The Fate of Knowledge

We are often told that knowledge has become abundant, available, and commoditised : In short, it is not important anymore.

Some of these claims are rested on the idea that Google has changed everything. The skills of memorising, retrieving and reproducing information, a task which we took as synonymous to knowing, can be done by computers and smartphones easily, quickly and cheaply. Progressively, the machines can translate, contextualise and correlate better, and it is fair to expect this process nearing perfection over our lifetime. 

I am currently reading Tom Standage's 'Writing On the Wall', a history of social media, where he described Cicero, when he was made the Governor of Cilicia, a province in today's Southeast Turkey, requesting his friend Marcus Caelius Rufus to keep him in the loop by sending the political news of Rome. Caelius, the ever faithful friend, therefore sent him copies of the daily 'acta' ('acta diruna populi Romani', or the 'daily acts of the people of Rome', a daily report that chronicled the discussions of a senate for the people of Rome, an ancient day combination of the Hansard and Daily Mail) at great effort and cost.  He also wrote to Cicero: "Decrees of the senate, edicts, gossip, rumours - they are all there. If you are not altogether pleased with this sample, be sure you let me know, so that I may not not exhaust your patience and my purse at the same time." Sadly for Caelius, Cicero was furious upon receiving his dispatch: "Well! Do you really think that this is what I commissioned you to do, to send me reports of the gladiatorial pairs, the adjournment of trials... such tittle-tattle as nobody would have the impertinence to repeat to me when I am at Rome?" Cicero then goes on to repeat his request, asking for "I do not look for anything about the past or present, but, as may be expected of a man who sees so far ahead into the future, about what is likely to happen". This story ends with Caelius justifying his deed by saying "I had rather err in the direction of telling you what you don't desire to know, than that of passing over anything that is essential".

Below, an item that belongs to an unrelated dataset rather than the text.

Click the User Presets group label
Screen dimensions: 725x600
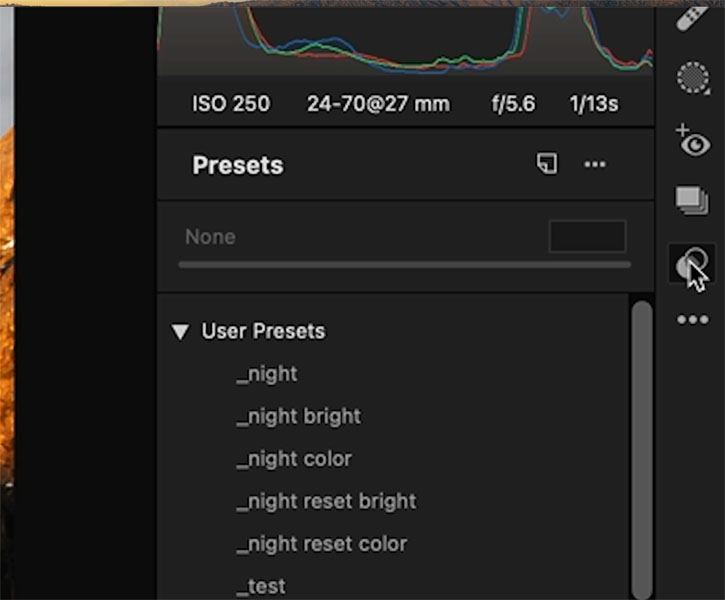[264, 331]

At a time when each person on earth on average has 320 times the information contained in the famed Library of Alexandria (which was yesteryear's Google, Ptolemy II's scheme of storing 'sums of all the knowledge of the world') and when the stock of information is doubling every three years (compared to roughly 50 years that it took in Europe after Gutenberg's famed invention), Caelius' solution may look more imperfect than ever. The conjecture that quantitative change of massive scale brings out qualitative change is indeed quite relevant here: Gutenberg's printing press made the stock of information (printed books) double over 1.25 lifetimes (with average life expectancy of 40 years in Europe then) but today's digital tsunami means that with 67 years of average life expectancy worldwide (more in developed world), the information stock is likely to grow more than 6 to 8 million times in course of our lifetime. Put simply, mastering all the information (or a good part of it in a given context), which may have been associated with knowing in the past, has been rendered impossible.

In a sense, knowledge has become decoupled from information.

Cicero was not looking for information, he was seeking Caelius' judgement. However, judgement, opinions, which we also treat synonymous with knowledge at times, has also become abundant. I love eggs, but I am yet to know whether eating eggs is good or bad for health. For every study pointing out the ill effects of eggs on my health, there is a contradictory study which says that eating eggs is good for health (the same is true for Alcohol or any other food, and indeed, any trade including Trading in commodities).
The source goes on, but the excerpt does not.